■ **DATA FOR THE TASK**
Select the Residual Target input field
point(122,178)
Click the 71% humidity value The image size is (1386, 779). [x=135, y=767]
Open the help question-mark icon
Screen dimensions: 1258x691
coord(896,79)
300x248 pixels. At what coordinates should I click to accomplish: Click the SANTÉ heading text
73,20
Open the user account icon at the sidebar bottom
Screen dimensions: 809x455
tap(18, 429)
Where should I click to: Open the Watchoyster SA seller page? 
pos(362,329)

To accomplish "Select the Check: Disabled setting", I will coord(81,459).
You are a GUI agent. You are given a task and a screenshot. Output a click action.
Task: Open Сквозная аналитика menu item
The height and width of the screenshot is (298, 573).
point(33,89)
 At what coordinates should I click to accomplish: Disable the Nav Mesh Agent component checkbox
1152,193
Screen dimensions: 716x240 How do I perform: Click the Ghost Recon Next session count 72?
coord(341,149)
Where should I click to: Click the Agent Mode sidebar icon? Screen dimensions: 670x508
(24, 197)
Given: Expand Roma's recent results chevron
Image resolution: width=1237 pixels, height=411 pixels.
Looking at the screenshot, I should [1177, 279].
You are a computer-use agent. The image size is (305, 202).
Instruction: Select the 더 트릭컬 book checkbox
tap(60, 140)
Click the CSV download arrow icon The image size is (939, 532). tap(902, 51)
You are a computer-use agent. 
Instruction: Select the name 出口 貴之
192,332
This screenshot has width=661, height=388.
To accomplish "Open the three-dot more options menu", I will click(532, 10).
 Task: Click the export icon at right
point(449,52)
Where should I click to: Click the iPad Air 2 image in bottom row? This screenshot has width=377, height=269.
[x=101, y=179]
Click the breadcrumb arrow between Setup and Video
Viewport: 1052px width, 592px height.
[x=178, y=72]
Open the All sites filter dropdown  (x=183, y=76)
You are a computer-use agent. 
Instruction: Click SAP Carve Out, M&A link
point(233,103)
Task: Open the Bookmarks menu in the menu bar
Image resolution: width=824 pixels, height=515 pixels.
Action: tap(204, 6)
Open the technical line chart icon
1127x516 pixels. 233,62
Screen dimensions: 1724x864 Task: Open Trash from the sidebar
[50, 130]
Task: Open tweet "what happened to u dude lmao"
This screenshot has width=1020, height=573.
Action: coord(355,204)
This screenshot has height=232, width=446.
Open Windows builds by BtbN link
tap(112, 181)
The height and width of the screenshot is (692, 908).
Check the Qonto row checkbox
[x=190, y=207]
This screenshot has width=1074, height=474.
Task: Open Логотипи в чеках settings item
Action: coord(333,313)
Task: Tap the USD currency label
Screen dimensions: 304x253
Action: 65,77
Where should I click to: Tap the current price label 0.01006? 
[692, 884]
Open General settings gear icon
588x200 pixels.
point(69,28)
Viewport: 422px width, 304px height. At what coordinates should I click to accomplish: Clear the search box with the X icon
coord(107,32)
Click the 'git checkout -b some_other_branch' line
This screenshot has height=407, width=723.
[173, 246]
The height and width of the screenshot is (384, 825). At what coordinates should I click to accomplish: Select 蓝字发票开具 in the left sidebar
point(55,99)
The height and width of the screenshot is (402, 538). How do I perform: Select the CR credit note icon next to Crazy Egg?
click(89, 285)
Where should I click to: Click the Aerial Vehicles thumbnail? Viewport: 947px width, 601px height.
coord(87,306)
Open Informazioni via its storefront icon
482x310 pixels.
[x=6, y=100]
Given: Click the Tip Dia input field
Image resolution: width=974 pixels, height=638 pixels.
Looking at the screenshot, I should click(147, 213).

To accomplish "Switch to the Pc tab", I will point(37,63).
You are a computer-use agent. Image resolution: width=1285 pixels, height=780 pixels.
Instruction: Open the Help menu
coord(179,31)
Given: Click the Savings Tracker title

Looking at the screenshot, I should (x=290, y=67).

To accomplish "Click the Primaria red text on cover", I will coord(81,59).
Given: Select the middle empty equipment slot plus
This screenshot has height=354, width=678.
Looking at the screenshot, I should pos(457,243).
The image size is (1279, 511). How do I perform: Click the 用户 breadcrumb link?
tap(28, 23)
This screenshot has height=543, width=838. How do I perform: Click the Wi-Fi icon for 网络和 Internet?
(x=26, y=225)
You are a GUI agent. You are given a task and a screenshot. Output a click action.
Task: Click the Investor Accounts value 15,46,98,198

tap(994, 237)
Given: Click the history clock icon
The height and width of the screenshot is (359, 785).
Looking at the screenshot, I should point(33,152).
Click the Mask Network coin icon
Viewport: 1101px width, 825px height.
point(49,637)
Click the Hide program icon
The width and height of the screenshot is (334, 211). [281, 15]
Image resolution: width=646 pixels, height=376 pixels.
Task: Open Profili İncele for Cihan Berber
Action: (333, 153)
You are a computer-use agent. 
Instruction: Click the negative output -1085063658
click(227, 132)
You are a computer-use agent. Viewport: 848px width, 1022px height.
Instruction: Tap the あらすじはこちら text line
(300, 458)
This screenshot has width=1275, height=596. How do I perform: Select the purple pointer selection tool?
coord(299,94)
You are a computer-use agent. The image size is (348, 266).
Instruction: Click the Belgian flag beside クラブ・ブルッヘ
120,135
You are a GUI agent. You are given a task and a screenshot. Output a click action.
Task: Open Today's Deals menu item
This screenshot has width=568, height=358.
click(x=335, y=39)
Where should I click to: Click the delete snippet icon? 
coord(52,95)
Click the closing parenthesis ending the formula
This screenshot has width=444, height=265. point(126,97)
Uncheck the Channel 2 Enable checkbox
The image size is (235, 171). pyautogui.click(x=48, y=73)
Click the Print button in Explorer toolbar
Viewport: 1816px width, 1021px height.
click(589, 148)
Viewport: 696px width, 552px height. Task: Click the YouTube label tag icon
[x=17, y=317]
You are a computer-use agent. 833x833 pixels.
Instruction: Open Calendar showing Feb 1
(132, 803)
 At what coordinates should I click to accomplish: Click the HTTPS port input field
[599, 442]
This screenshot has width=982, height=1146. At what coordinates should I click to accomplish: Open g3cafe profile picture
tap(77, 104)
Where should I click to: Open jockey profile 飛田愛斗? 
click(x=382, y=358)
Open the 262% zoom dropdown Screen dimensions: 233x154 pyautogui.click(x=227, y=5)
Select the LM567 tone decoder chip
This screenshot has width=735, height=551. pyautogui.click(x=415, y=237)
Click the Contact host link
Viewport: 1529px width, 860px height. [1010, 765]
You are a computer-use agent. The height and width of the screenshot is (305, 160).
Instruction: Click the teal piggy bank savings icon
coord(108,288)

■ **WHAT THIS TASK INVOLVES**
Among the records above, only the lines between the line holding "Image resolution: width=824" and the line holding "Task: Open tweet", inclusive, are to be output, exactly as written.

■ **REPLY**
Image resolution: width=824 pixels, height=515 pixels.
Action: tap(204, 6)
Open the technical line chart icon
1127x516 pixels. 233,62
Screen dimensions: 1724x864 Task: Open Trash from the sidebar
[50, 130]
Task: Open tweet "what happened to u dude lmao"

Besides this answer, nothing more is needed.